Record extracts
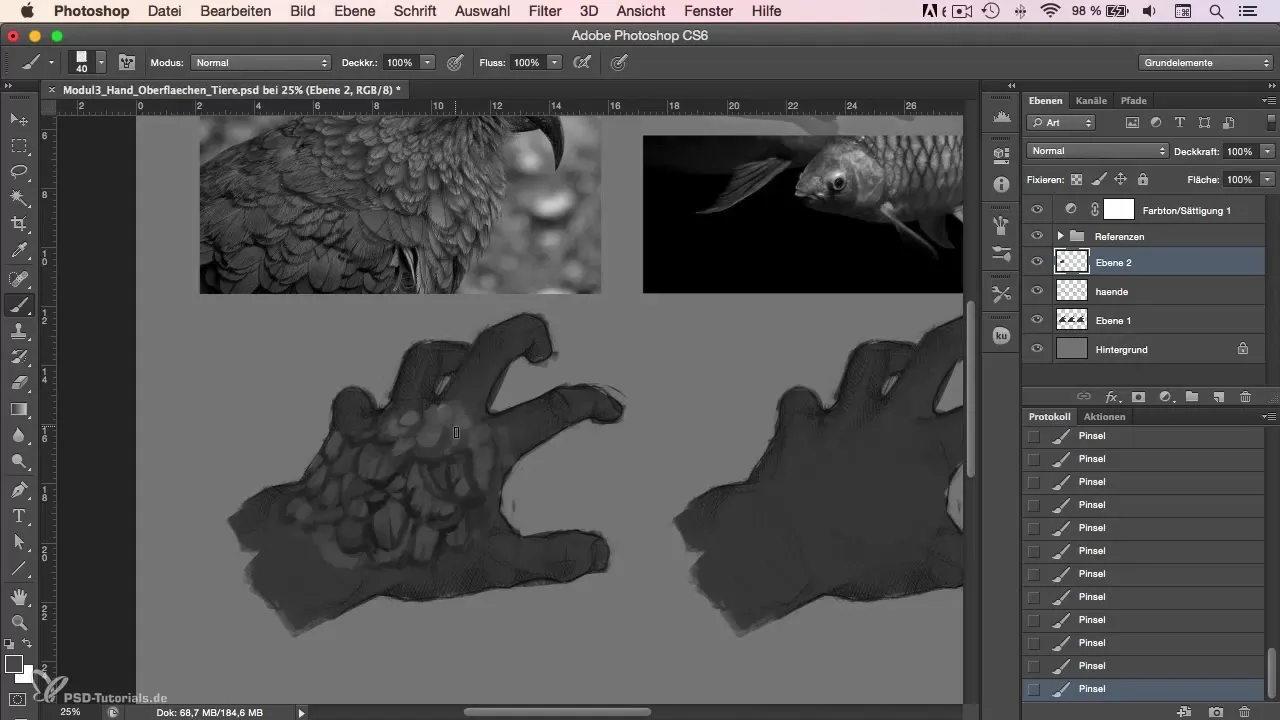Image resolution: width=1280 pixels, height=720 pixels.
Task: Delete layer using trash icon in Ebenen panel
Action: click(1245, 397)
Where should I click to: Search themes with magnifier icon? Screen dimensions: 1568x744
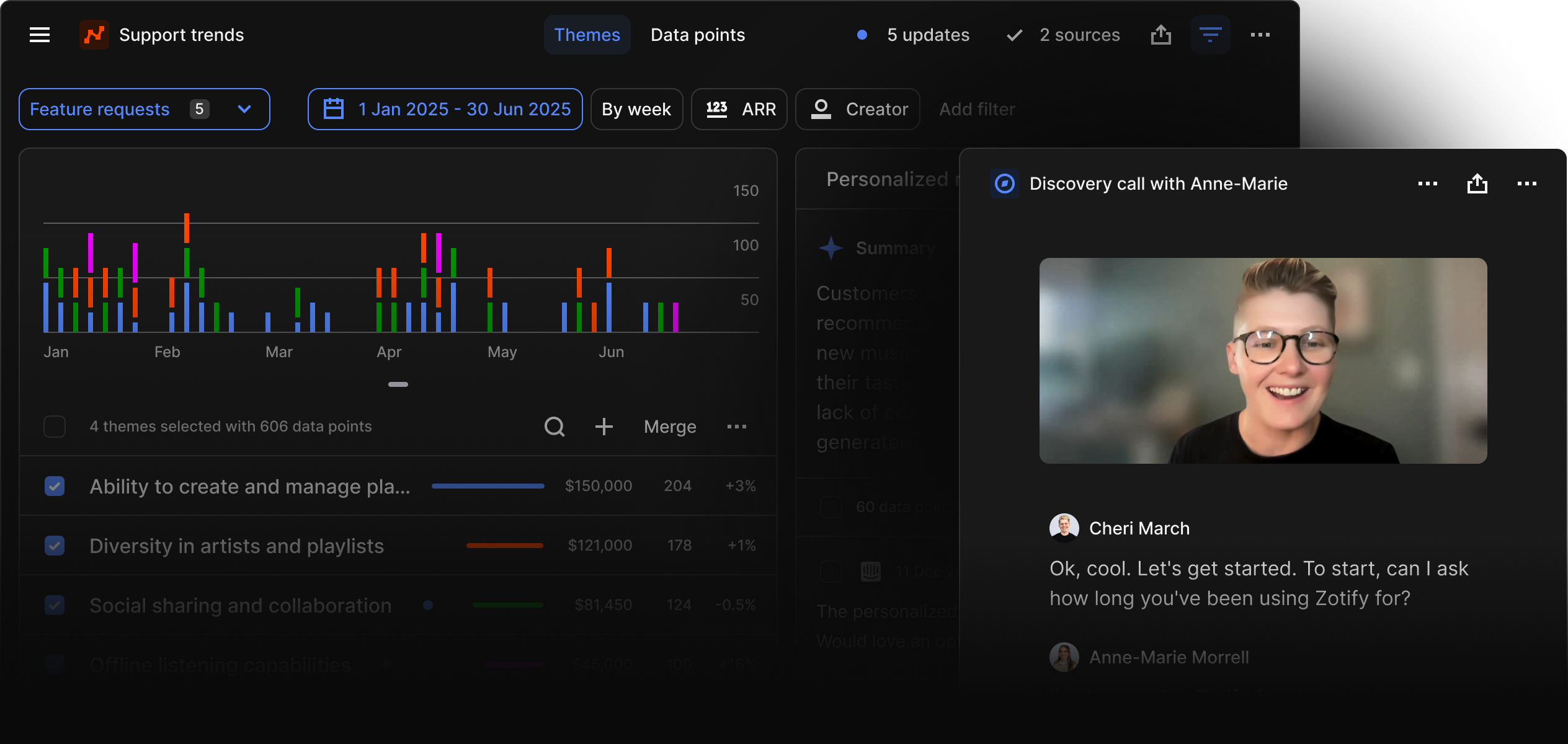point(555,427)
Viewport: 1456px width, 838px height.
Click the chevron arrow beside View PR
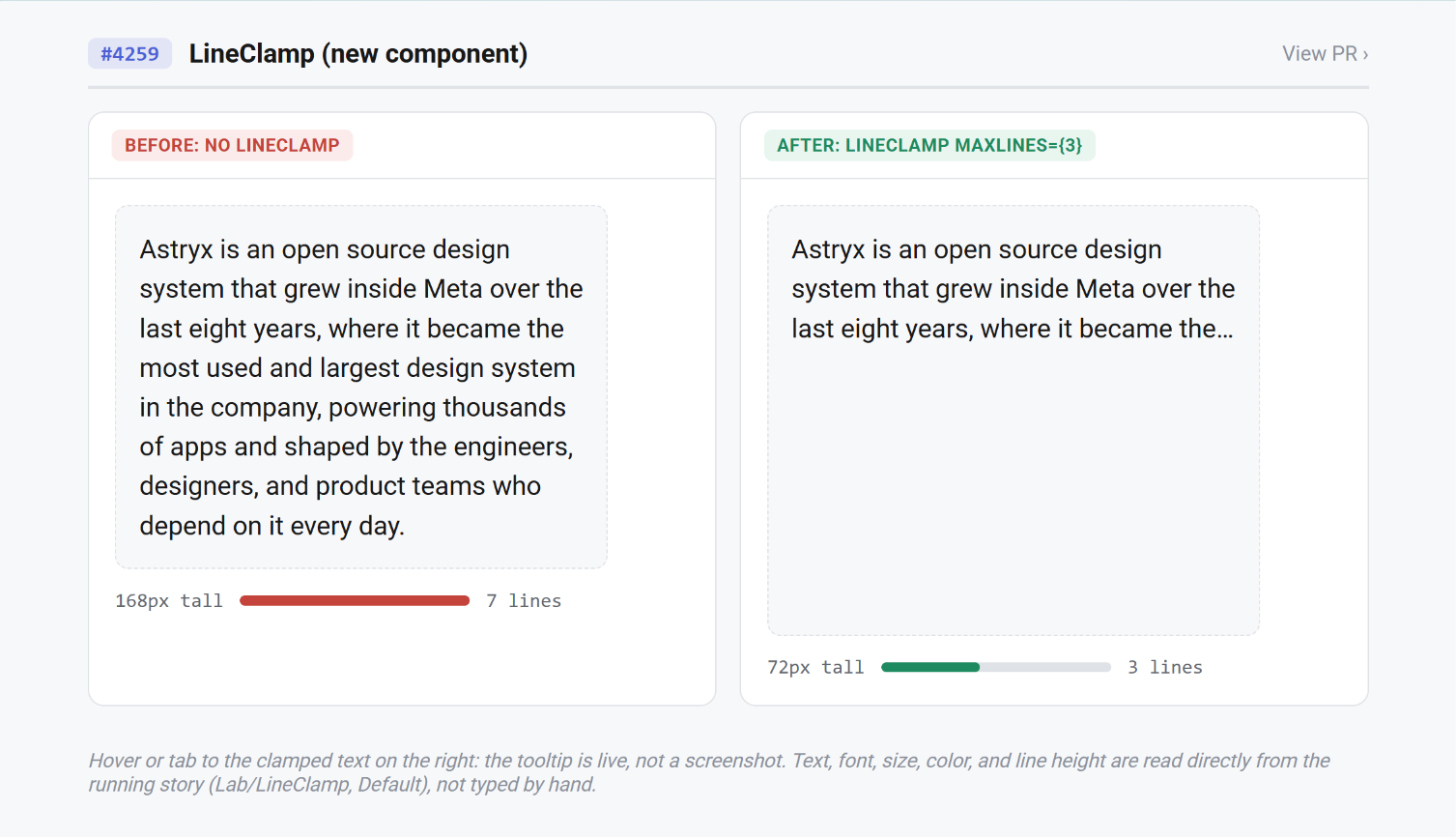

Given exercise
Convert the listing above into a JSON list of strings, one string per line, skipping blank lines and leaving out the pictures.

Result of this exercise
[
  "Image resolution: width=1280 pixels, height=720 pixels.",
  "Task: Delete layer using trash icon in Ebenen panel",
  "Action: click(1245, 397)",
  "Where should I click to: Search themes with magnifier icon? Screen dimensions: 1568x744",
  "point(555,427)",
  "Viewport: 1456px width, 838px height.",
  "Click the chevron arrow beside View PR"
]